(Saved entries)
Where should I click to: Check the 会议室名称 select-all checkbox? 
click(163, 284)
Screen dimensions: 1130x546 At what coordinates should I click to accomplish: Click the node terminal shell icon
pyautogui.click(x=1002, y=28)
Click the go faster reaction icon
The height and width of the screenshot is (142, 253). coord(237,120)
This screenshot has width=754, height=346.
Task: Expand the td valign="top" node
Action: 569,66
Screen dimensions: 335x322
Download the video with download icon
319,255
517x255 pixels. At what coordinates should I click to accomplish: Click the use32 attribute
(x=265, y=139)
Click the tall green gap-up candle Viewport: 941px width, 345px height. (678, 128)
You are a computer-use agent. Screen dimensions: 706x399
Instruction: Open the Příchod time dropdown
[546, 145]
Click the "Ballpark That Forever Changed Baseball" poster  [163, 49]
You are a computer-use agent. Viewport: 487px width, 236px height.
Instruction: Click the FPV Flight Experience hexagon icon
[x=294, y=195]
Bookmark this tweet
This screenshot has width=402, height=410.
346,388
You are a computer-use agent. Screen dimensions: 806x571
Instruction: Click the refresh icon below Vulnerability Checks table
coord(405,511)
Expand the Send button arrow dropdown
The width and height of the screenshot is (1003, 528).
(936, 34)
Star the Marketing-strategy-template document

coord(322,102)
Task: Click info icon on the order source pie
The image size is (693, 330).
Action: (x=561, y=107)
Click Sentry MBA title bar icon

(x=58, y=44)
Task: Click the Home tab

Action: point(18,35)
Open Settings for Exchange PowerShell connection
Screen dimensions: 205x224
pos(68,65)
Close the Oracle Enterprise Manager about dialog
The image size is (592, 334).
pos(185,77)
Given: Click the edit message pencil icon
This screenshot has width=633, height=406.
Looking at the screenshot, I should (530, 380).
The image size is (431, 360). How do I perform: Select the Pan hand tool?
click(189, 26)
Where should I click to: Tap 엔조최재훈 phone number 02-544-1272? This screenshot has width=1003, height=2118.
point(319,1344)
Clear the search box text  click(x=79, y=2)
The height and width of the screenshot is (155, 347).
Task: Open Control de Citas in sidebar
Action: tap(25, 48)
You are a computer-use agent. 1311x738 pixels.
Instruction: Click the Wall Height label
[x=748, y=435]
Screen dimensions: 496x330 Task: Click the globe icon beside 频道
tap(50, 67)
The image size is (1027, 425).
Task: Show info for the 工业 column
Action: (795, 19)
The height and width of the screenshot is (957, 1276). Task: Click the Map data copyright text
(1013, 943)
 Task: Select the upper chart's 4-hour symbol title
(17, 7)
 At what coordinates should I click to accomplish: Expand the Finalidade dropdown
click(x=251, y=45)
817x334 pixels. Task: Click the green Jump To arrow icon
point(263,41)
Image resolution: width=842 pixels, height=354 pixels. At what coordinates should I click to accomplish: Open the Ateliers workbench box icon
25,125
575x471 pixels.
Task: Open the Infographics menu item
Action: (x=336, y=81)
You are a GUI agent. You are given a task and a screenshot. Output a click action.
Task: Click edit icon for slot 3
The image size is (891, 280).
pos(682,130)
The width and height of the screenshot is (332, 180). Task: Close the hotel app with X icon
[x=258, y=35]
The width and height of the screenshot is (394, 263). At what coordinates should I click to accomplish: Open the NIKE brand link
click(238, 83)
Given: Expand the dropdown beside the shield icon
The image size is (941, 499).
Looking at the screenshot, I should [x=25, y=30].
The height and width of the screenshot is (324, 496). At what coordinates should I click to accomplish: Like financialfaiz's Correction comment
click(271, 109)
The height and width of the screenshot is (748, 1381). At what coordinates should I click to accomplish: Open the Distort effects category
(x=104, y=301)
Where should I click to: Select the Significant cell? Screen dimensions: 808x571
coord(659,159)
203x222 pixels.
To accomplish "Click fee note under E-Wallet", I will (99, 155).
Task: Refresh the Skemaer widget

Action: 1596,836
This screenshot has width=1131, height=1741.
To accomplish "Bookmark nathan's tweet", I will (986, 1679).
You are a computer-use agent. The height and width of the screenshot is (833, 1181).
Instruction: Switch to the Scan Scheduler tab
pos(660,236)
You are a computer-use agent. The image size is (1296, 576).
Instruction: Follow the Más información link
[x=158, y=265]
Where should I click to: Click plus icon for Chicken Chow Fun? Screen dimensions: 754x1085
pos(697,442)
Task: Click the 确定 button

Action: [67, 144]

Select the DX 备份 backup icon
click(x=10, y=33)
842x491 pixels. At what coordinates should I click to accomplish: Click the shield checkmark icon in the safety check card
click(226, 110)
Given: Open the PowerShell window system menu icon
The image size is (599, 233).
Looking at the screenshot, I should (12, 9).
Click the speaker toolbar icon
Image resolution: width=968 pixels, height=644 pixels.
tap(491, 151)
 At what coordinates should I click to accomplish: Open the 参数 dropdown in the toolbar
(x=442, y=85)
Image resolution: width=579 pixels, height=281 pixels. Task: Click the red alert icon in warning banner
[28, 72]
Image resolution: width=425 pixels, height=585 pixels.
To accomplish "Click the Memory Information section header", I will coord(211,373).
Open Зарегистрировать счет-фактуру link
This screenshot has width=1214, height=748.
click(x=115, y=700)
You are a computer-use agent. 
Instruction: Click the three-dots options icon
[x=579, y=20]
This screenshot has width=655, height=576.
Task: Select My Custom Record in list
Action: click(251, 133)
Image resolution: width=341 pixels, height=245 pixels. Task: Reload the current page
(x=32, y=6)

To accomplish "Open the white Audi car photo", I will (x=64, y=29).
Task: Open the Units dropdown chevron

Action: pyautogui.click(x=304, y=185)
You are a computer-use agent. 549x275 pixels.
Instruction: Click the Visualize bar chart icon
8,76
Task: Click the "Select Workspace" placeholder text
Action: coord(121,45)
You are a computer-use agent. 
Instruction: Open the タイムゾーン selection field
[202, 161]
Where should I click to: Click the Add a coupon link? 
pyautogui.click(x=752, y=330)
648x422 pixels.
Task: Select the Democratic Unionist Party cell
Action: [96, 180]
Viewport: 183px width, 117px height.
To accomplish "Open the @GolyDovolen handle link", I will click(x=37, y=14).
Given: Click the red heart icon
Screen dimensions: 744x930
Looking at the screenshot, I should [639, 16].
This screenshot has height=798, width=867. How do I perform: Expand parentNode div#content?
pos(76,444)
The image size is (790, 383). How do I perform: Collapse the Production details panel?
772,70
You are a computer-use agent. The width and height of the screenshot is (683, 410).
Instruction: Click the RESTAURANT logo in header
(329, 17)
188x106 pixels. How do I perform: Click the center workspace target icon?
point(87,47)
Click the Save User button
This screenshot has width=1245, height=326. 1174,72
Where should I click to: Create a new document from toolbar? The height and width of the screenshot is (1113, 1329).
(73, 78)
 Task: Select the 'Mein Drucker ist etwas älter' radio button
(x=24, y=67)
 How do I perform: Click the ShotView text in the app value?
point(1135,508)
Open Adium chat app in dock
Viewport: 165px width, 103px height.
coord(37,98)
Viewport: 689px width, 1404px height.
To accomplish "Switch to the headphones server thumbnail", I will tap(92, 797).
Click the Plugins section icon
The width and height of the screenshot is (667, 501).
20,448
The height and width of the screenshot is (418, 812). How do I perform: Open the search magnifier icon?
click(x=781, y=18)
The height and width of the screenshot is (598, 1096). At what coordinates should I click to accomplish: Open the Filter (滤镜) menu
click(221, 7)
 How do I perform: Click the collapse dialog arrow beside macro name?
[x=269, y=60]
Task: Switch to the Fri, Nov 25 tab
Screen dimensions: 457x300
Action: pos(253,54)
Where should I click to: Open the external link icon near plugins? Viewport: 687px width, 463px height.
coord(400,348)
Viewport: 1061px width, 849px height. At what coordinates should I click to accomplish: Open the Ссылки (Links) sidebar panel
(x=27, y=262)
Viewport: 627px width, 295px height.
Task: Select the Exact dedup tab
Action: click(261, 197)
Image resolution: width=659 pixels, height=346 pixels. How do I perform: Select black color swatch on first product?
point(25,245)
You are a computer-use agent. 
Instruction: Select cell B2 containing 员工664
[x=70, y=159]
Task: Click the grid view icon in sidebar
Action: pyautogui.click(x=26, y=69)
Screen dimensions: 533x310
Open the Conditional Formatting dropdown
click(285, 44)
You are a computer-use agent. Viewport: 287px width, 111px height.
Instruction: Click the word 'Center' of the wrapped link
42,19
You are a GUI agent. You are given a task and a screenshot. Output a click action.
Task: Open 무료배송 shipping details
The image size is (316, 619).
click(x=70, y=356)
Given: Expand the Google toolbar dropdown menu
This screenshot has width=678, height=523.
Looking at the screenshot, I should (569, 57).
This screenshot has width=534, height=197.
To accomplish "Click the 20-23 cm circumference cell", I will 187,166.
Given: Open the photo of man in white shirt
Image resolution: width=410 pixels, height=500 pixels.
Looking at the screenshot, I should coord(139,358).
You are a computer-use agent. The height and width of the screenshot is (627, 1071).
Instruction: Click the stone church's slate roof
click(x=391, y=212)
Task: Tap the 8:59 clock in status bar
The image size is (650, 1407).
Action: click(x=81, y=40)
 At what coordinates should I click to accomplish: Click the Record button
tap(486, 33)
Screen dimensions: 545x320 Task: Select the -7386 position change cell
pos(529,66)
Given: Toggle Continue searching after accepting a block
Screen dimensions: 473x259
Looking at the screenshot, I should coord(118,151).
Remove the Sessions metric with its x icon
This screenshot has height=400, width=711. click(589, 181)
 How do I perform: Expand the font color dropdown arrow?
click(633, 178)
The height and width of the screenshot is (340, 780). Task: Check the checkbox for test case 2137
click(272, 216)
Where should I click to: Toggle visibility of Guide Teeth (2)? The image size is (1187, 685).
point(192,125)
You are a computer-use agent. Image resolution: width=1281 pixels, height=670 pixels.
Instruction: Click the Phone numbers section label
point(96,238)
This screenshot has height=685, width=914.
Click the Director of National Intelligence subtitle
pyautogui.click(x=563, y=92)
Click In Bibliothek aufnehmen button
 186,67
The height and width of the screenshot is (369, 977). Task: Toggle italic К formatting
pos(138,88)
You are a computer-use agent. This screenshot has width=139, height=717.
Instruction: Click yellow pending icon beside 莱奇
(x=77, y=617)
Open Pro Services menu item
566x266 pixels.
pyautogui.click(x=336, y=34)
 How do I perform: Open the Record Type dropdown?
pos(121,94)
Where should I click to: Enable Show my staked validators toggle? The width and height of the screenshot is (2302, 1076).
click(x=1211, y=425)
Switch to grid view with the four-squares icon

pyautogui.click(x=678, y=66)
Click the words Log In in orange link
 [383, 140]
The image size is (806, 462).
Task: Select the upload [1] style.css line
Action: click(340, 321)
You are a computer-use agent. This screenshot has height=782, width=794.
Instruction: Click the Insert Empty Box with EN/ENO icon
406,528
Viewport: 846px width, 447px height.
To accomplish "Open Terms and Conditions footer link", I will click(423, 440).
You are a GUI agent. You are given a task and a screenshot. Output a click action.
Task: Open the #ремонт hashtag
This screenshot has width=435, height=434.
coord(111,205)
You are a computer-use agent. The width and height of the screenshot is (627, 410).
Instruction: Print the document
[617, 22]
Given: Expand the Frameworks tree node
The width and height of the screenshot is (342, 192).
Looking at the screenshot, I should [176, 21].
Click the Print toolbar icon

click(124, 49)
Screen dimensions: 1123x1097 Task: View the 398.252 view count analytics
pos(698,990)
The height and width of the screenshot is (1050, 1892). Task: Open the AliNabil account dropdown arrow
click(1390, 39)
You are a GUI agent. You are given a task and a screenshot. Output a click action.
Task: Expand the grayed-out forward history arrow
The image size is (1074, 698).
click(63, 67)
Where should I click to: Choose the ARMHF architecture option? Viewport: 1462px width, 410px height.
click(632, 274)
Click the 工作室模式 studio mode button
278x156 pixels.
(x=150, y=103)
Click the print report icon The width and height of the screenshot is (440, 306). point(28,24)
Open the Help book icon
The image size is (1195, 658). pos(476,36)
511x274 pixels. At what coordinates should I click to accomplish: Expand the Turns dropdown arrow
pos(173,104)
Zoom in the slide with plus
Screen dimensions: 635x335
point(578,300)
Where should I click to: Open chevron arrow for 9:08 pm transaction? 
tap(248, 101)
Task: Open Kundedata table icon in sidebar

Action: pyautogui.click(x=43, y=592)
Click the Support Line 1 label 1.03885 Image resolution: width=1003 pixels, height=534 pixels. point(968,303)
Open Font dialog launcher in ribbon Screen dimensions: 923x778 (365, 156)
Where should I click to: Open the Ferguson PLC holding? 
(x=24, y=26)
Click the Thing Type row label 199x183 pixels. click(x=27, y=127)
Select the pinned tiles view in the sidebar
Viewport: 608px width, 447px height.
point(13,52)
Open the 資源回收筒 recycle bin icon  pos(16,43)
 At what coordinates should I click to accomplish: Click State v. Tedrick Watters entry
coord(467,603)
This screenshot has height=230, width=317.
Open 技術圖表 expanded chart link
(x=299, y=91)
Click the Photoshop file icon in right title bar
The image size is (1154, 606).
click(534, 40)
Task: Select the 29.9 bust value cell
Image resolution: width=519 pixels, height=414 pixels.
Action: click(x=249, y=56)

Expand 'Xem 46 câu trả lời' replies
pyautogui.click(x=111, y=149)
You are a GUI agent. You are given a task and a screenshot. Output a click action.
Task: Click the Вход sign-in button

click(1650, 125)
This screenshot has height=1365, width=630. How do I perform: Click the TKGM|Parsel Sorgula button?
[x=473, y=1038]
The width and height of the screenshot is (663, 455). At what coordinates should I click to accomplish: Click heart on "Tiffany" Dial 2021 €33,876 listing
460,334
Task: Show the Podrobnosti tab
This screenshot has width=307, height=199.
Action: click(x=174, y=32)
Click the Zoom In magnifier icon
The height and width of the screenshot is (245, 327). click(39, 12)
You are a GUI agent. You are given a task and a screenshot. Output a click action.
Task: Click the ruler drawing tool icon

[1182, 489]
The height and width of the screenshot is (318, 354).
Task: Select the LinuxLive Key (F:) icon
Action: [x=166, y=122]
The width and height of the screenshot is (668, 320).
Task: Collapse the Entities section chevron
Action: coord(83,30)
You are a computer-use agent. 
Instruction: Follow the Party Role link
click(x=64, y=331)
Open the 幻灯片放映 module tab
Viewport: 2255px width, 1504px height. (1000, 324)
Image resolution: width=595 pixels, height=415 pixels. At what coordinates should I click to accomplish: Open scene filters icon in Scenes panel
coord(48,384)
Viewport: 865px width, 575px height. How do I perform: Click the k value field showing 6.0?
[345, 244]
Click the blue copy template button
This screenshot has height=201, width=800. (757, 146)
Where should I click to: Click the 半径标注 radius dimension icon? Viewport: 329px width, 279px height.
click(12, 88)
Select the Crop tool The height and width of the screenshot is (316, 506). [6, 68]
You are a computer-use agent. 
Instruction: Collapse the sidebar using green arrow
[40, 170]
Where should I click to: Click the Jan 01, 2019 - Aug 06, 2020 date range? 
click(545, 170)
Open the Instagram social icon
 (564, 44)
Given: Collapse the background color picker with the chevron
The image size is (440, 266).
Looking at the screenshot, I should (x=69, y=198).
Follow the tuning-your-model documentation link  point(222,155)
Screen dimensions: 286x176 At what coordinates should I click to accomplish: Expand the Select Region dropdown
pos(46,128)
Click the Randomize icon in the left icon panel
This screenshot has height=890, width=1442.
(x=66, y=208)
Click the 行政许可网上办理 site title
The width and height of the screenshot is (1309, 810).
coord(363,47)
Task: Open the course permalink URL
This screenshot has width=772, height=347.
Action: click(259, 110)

▶ What the exercise asks: Copy out every line of the data in which the word "white" is found.

▶ Worked solution:
To accomplish "Open the white Audi car photo", I will (x=64, y=29).
Given: Open the photo of man in white shirt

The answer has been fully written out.